What you should do =>
Go through the entries one line at a time, and gather every line that has the word "relative".

Stored data entries
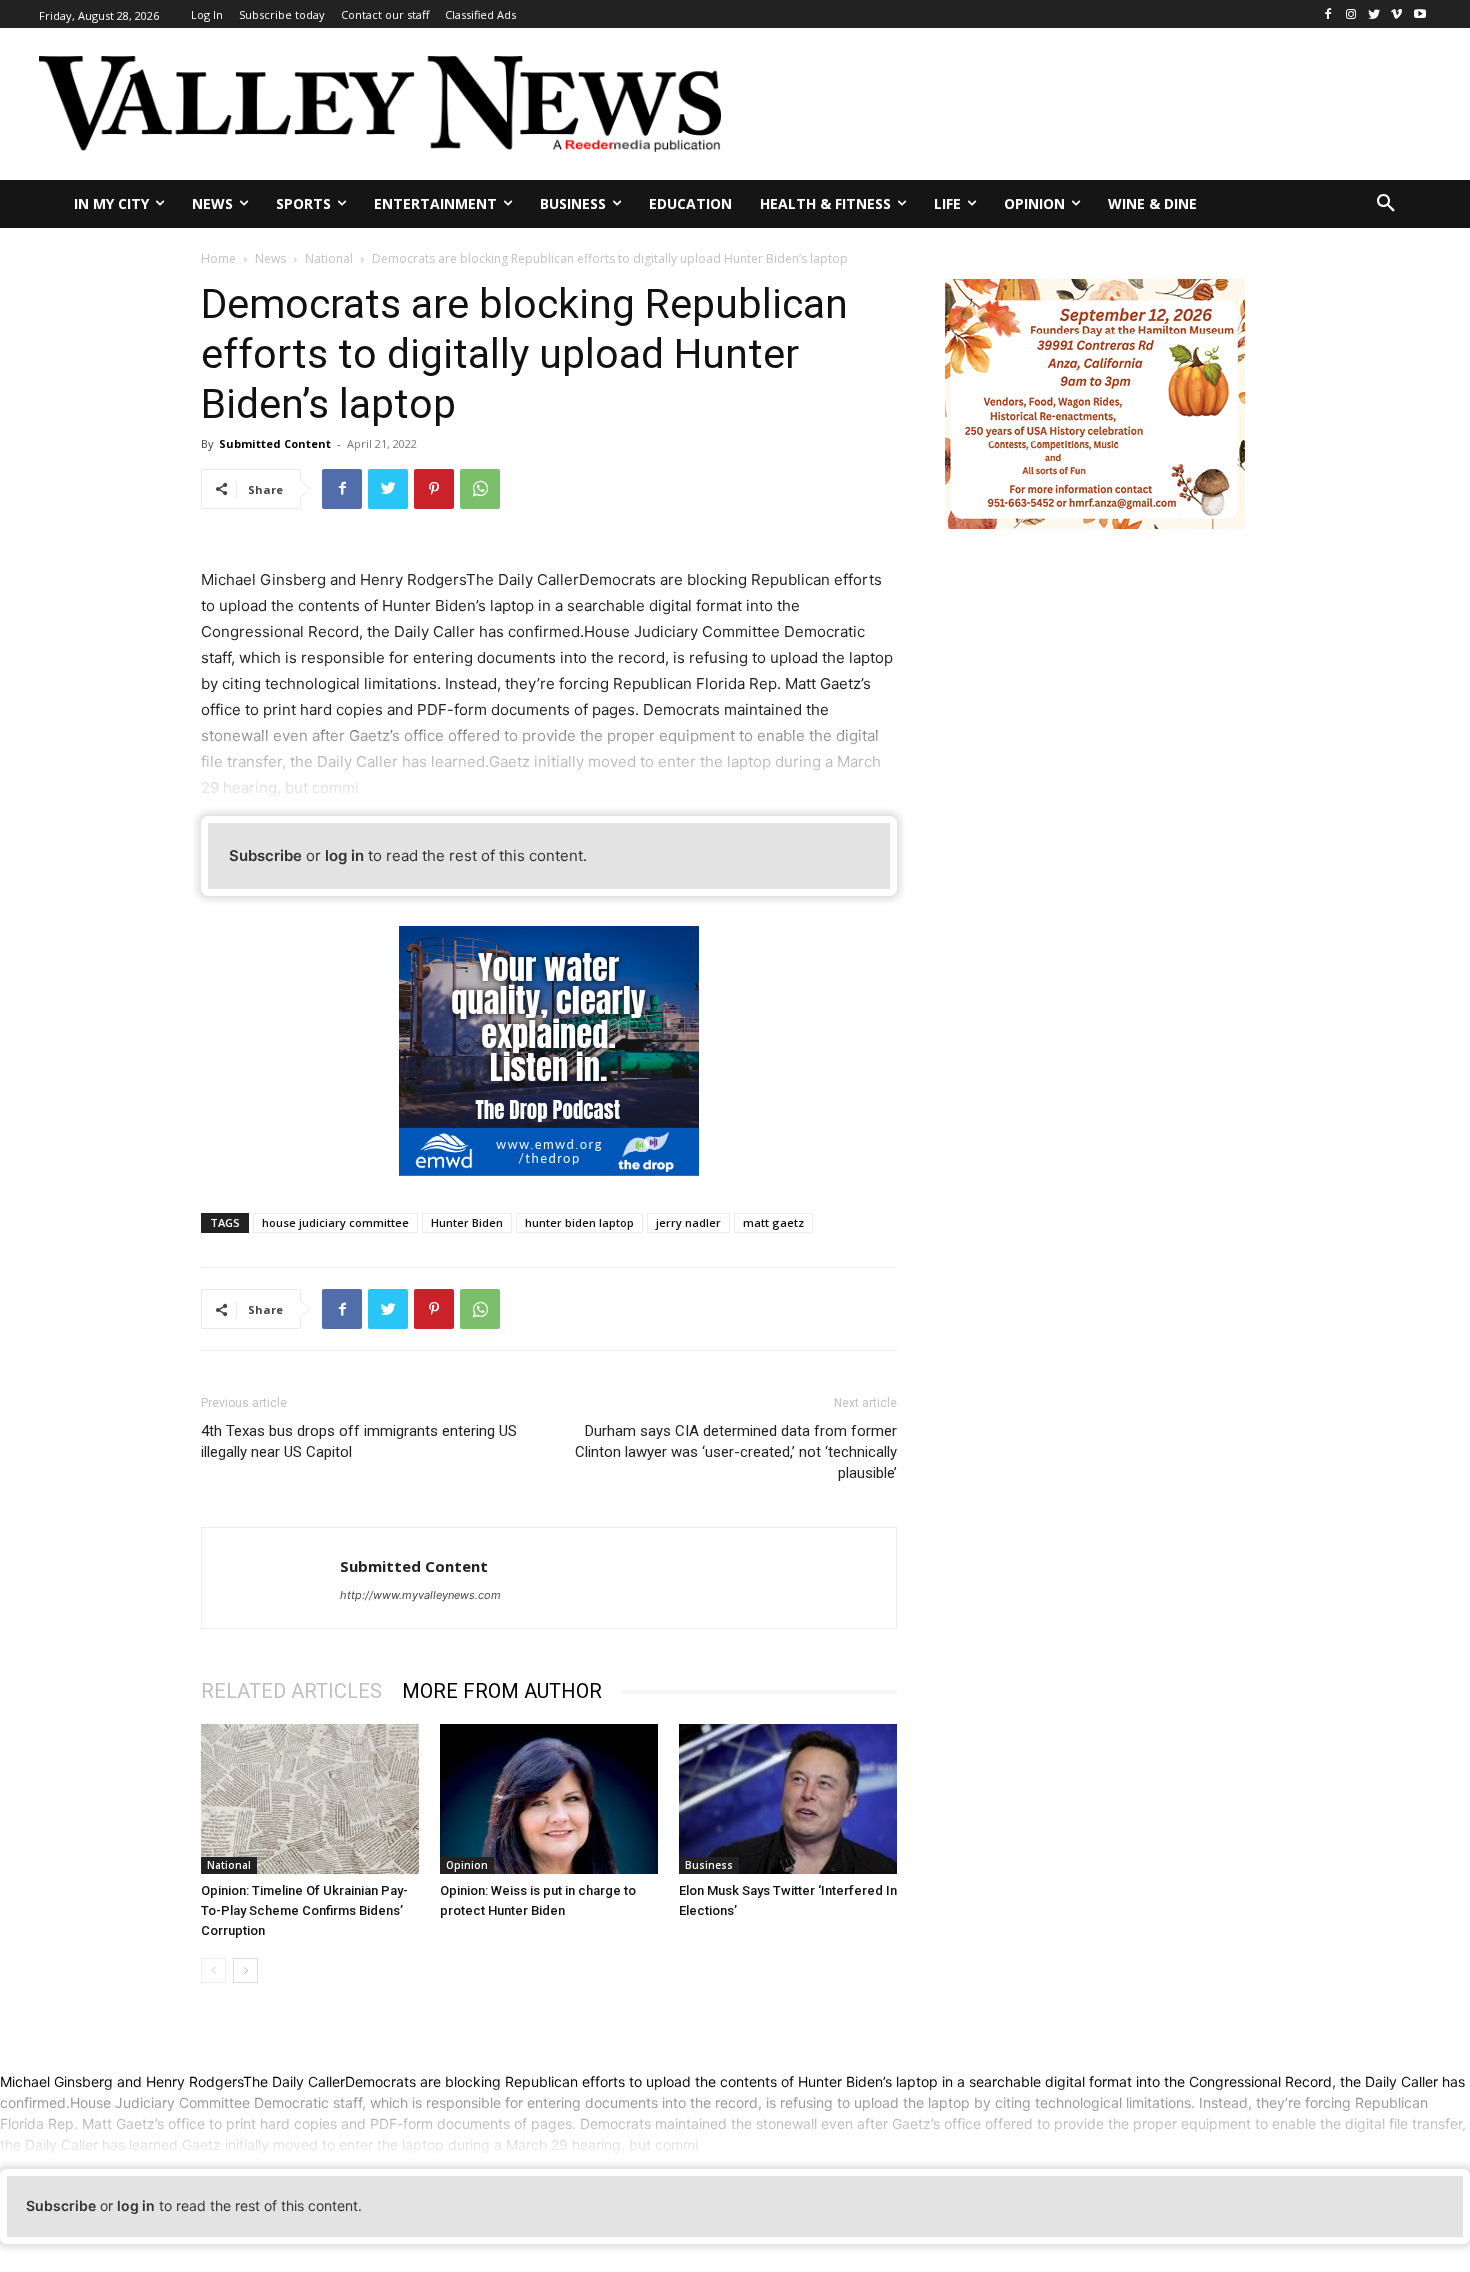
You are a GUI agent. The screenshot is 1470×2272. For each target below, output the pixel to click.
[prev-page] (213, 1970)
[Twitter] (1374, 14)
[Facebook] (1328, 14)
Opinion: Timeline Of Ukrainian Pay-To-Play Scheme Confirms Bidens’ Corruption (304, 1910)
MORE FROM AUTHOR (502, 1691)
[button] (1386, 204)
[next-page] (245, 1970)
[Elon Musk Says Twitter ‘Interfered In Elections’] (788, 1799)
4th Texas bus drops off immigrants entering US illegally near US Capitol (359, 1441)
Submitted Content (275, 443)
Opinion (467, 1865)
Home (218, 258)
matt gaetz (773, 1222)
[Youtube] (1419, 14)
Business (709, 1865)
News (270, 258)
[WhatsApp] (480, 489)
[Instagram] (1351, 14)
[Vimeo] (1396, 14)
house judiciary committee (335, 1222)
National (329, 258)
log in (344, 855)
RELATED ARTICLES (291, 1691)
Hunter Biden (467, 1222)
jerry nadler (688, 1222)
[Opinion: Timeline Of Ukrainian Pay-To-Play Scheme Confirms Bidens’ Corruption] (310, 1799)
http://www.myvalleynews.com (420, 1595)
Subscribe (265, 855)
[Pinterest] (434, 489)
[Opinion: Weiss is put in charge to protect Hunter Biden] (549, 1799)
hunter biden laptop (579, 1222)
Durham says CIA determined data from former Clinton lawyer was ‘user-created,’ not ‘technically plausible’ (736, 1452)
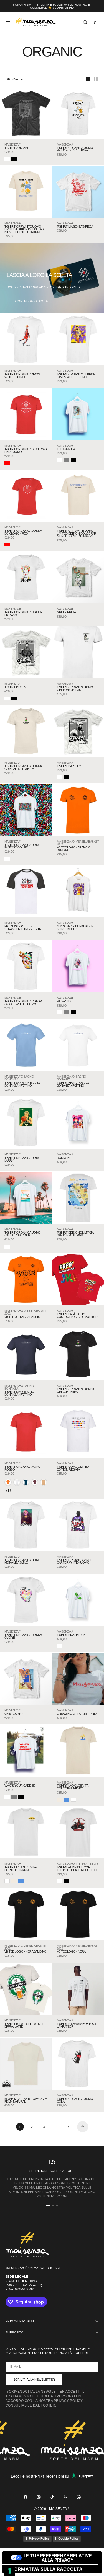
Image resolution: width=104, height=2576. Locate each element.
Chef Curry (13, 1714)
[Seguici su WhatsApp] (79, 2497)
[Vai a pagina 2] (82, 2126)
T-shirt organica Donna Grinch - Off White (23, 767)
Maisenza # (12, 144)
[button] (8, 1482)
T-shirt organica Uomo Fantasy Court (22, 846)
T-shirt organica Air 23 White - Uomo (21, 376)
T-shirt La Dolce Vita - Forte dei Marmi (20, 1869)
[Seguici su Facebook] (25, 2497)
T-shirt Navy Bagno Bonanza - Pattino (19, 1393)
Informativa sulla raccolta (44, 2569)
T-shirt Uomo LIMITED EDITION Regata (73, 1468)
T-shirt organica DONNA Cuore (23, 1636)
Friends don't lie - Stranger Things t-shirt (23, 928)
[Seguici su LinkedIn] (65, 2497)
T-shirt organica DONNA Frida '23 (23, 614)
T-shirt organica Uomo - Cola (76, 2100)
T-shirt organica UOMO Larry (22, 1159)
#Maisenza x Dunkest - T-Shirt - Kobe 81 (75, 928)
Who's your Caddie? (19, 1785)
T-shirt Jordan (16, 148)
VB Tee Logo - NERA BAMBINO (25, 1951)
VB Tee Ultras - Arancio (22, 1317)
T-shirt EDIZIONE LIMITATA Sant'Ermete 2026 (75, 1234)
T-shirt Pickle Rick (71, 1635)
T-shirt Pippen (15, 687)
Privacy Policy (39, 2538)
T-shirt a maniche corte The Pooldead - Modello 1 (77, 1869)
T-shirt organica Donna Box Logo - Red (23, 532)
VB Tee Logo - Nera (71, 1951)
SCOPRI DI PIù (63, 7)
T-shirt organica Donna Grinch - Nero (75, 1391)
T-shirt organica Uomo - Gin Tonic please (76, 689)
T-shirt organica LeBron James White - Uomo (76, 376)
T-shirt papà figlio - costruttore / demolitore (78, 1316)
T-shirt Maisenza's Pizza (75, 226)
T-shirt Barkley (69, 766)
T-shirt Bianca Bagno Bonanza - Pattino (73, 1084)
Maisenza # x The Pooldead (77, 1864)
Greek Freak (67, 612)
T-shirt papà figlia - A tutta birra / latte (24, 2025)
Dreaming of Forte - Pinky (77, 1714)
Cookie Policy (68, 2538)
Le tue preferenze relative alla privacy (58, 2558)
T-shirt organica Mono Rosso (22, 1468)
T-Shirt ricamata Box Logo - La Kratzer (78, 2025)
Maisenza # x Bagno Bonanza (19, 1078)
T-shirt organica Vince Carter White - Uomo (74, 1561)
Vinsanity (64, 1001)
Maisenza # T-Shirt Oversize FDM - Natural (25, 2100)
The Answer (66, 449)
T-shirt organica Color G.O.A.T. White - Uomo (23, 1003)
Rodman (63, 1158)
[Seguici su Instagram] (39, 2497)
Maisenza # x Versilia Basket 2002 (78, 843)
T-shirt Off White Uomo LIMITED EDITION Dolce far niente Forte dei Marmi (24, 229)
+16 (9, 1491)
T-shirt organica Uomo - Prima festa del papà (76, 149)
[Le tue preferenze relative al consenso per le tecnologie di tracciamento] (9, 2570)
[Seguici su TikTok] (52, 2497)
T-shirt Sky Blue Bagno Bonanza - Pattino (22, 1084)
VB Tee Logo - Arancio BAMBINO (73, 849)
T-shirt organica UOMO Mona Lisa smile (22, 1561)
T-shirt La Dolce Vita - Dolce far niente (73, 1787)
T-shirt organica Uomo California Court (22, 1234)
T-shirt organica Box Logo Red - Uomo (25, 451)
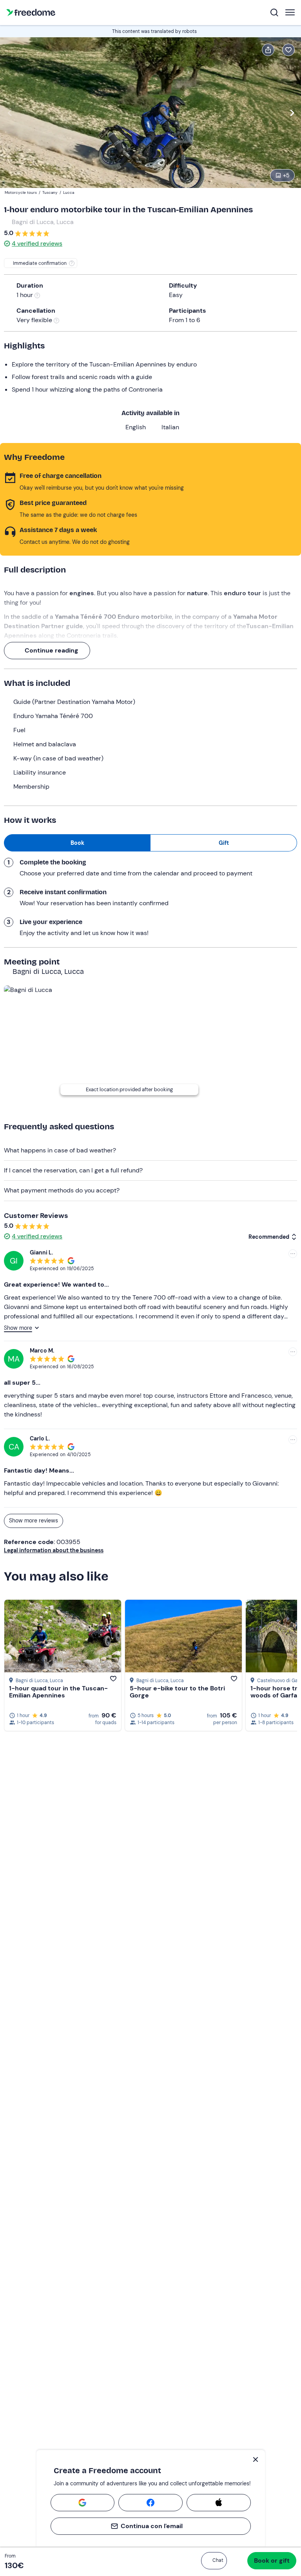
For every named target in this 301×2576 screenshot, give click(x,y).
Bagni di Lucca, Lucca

Completed task =>
Le tue preferenze relative alla privacy (58, 2558)
[Le tue preferenze relative al consenso per le tecnologie di tracciamento] (9, 2570)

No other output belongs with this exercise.